Security vulnerabilities in cPanel and Web Host Manager (WHM) have prompted the release of crucial updates. These updates address three significant vulnerabilities that pose risks such as privilege escalation, unauthorized code execution, and denial-of-service (DoS) attacks. Users are strongly advised to apply these patches immediately to safeguard their systems.
Details of the Vulnerabilities
The vulnerabilities identified in cPanel and WHM include three distinct issues. The first, labeled CVE-2026-29201, has a CVSS score of 4.3 and involves insufficient input validation of the feature file name during the “feature::LOADFEATUREFILE” adminbin call, potentially leading to arbitrary file reading.
The second vulnerability, CVE-2026-29202, with a CVSS score of 8.8, is due to inadequate input validation of the “plugin” parameter in the “create_user API” call. This flaw can enable the execution of arbitrary Perl code through the system user of an authenticated account.
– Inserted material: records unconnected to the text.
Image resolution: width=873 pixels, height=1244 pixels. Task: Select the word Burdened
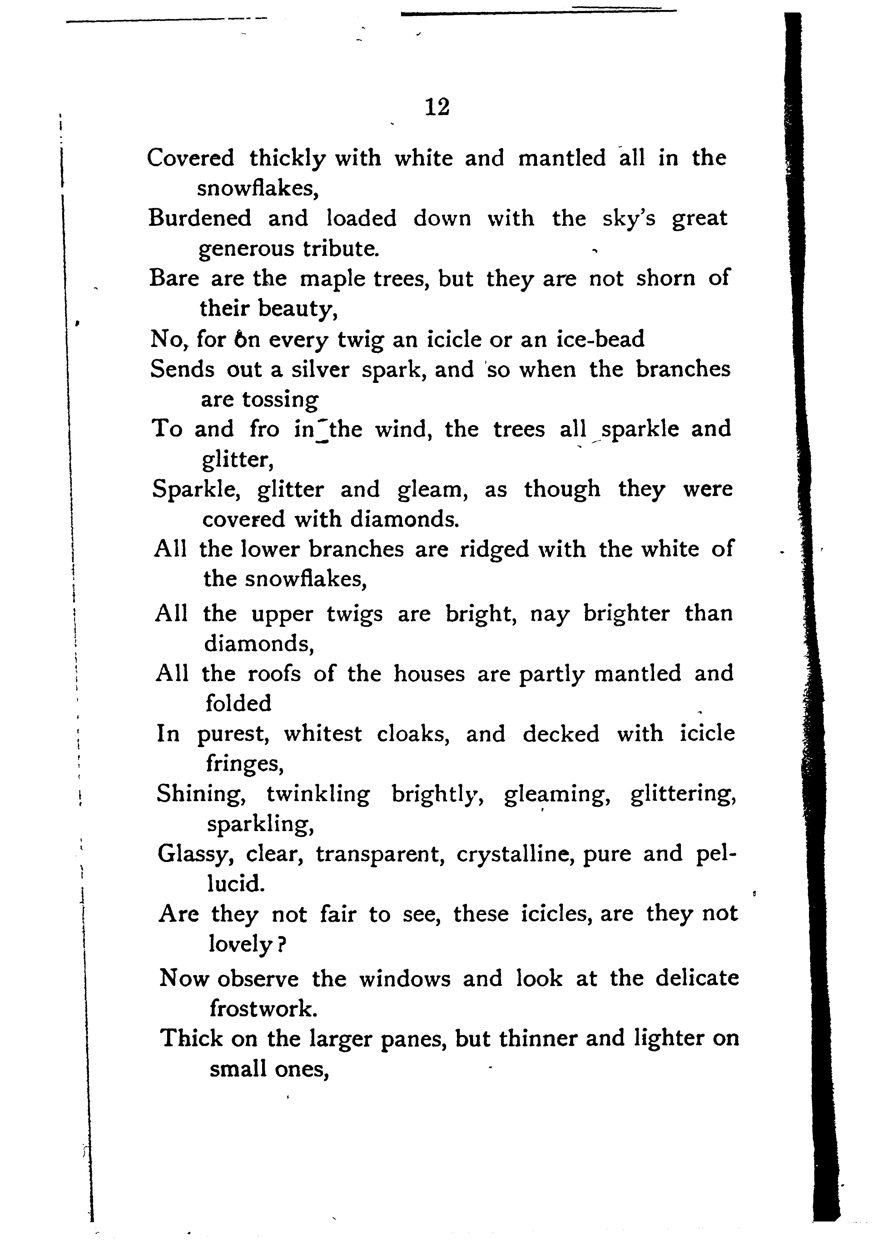(x=200, y=218)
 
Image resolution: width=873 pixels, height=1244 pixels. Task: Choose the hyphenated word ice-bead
(x=600, y=339)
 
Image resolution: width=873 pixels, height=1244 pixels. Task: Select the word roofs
(x=274, y=673)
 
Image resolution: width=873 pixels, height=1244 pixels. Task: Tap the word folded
(x=238, y=703)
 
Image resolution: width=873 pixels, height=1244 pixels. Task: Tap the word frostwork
(x=263, y=1008)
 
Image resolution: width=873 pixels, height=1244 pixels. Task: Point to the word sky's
(x=629, y=218)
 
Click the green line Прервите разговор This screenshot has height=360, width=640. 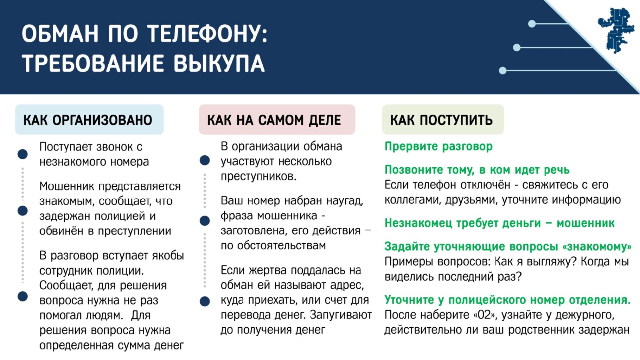pyautogui.click(x=439, y=147)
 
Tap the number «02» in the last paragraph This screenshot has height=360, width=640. pyautogui.click(x=484, y=315)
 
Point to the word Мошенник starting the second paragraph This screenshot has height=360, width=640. pyautogui.click(x=66, y=186)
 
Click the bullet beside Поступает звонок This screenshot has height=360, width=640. pyautogui.click(x=23, y=154)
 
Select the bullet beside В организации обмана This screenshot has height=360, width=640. pyautogui.click(x=205, y=161)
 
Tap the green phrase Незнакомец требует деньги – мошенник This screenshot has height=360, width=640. pyautogui.click(x=499, y=223)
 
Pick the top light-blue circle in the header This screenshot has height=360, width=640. pyautogui.click(x=532, y=24)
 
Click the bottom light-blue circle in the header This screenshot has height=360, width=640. pyautogui.click(x=503, y=71)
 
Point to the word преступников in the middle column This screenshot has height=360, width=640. pyautogui.click(x=258, y=176)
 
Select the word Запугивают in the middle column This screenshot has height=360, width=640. pyautogui.click(x=341, y=315)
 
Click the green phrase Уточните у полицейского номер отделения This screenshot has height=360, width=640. pyautogui.click(x=507, y=300)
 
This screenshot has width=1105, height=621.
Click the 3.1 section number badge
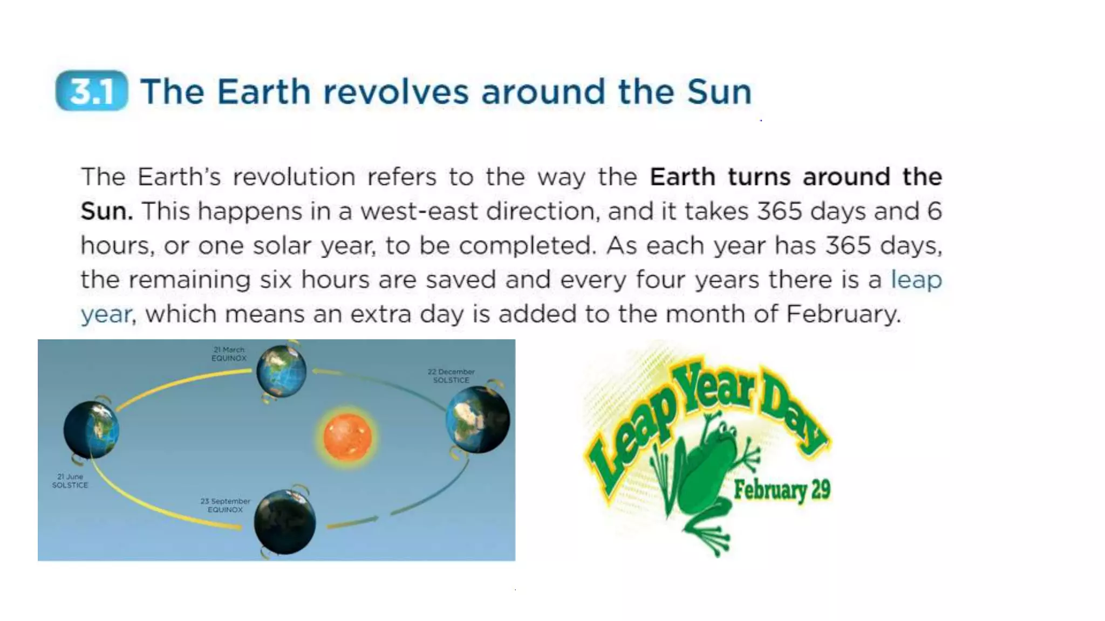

The third issue, CVE-2026-29203, also rated at 8.8, concerns unsafe symlink handling, which allows modification of file access permissions using chmod, resulting in DoS or potential privilege escalation.
Patches and Versions
cPanel has issued patches for these vulnerabilities in several versions of cPanel and WHM. The updated versions include 11.136.0.9 and above, covering various prior releases up to 11.86.0.43. Additionally, a direct update, version 110.0.114, is available for users on CentOS 6 or CloudLinux 6.
Users are strongly encouraged to upgrade to the latest versions to ensure optimal security. The updates aim to fortify systems against exploitation and enhance overall protection.
Implications and Recommendations
Although there have been no confirmed cases of these vulnerabilities being exploited in real-world scenarios, the urgency of these updates is underscored by recent threats. Just days before this disclosure, another critical vulnerability (CVE-2026-41940) was leveraged by attackers to deploy Mirai botnet variants and a ransomware strain named Sorry.
Given the potential risks, immediate updates are recommended to prevent potential exploitation. Regularly updating software and applying security patches is crucial to maintaining system integrity and protecting against emerging threats.
In conclusion, staying informed and proactive in applying updates is vital for security in the ever-evolving cyber landscape. Users should prioritize these updates to mitigate vulnerabilities effectively.